The Alliance for Safe Biologic Medicines (ASBM) was formed in 2010 to ensure that patient safety was at the forefront of biosimilar policy discussion, by communicating the perspectives of patients and their healthcare providers.
The group consists of physicians, patients, pharmacists, researchers and manufacturers of both biologic and biosimilar medicines, working together to promote their safe use globally.

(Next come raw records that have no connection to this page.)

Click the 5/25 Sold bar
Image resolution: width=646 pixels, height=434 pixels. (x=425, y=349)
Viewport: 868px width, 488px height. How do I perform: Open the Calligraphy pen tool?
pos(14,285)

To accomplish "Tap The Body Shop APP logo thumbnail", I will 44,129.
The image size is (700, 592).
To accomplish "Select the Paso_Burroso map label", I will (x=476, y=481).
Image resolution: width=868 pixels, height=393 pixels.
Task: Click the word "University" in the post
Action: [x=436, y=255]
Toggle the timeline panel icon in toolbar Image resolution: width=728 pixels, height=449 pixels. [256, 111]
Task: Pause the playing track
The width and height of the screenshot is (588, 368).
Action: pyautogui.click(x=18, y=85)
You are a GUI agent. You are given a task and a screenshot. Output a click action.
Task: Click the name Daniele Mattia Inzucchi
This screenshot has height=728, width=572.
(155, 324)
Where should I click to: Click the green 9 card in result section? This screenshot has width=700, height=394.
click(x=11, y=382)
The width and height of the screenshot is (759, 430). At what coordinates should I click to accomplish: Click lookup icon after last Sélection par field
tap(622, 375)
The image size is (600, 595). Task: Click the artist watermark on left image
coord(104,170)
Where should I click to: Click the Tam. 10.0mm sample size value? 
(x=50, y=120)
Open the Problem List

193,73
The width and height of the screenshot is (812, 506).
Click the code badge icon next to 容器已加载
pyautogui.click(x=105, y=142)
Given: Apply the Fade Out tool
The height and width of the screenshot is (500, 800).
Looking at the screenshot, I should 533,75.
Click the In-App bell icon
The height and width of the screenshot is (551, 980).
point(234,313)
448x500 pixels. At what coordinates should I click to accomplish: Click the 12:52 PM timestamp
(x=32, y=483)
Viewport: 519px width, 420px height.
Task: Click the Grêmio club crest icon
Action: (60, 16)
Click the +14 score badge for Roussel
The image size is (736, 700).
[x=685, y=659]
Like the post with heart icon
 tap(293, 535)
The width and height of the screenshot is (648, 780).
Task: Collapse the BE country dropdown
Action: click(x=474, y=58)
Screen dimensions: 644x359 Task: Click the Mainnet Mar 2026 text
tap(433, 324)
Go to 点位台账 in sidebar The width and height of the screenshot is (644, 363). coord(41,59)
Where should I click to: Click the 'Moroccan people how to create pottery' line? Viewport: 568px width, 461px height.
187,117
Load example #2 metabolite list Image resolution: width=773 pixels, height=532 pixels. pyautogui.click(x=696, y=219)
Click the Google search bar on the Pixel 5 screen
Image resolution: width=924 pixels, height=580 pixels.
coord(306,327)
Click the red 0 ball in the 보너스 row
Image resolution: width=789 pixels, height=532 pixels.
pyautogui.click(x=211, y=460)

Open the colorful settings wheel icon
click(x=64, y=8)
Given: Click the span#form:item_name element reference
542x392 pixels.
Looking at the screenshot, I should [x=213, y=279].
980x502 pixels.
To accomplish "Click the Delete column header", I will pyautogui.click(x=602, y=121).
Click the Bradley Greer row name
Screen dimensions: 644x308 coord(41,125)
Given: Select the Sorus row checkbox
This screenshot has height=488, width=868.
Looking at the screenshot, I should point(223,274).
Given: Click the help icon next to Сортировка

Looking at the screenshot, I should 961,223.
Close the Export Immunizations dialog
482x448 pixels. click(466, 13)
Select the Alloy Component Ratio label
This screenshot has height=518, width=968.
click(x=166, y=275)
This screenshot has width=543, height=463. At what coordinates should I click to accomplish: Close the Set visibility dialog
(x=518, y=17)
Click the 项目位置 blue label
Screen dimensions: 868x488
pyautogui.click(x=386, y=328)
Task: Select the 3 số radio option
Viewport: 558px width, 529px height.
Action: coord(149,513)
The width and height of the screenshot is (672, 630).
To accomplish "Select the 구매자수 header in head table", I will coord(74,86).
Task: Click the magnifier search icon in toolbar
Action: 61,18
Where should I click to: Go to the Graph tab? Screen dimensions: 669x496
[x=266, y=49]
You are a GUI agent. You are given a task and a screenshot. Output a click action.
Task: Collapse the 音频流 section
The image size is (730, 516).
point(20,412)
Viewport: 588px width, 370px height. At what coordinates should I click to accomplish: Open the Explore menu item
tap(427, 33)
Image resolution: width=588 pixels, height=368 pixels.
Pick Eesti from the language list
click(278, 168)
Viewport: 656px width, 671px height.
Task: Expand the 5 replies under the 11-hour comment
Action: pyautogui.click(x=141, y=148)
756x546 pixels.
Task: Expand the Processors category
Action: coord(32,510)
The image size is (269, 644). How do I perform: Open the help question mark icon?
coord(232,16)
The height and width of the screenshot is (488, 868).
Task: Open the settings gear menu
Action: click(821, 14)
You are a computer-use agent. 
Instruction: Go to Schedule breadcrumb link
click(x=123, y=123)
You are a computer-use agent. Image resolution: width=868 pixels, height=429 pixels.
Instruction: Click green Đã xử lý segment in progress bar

ASBM promotes clear product identification for all biologics by encouraging regulatory authorities around the world to adopt naming policies compatible with the World Health Organisation’s BQ (Biological Qualifier) system, as done by the FDA in 2015.
Additionally, ASBM is working to ensure physicians and patients remain in charge of their treatment decisions; that biosimilars are held to safety and efficacy standards comparable to their predecessors; and that physicians are informed whenever a biosimilar substitution occurs.
The Alliance's guiding principles are:
- patients have the right to expect the same quality in drugs, whether they get the brand-name or a copy, irrespective of price
- medical decisions ought to remain between a patient and their specialist, not in the hands of regulators, legislators and insurers
- patients need full information about how biosimilars work in order to make informed choices
- while the ultimate goal is to find a balance between producing economical drugs for our patients and respecting the drug-discovery process, we must never forget that patient safety is paramount.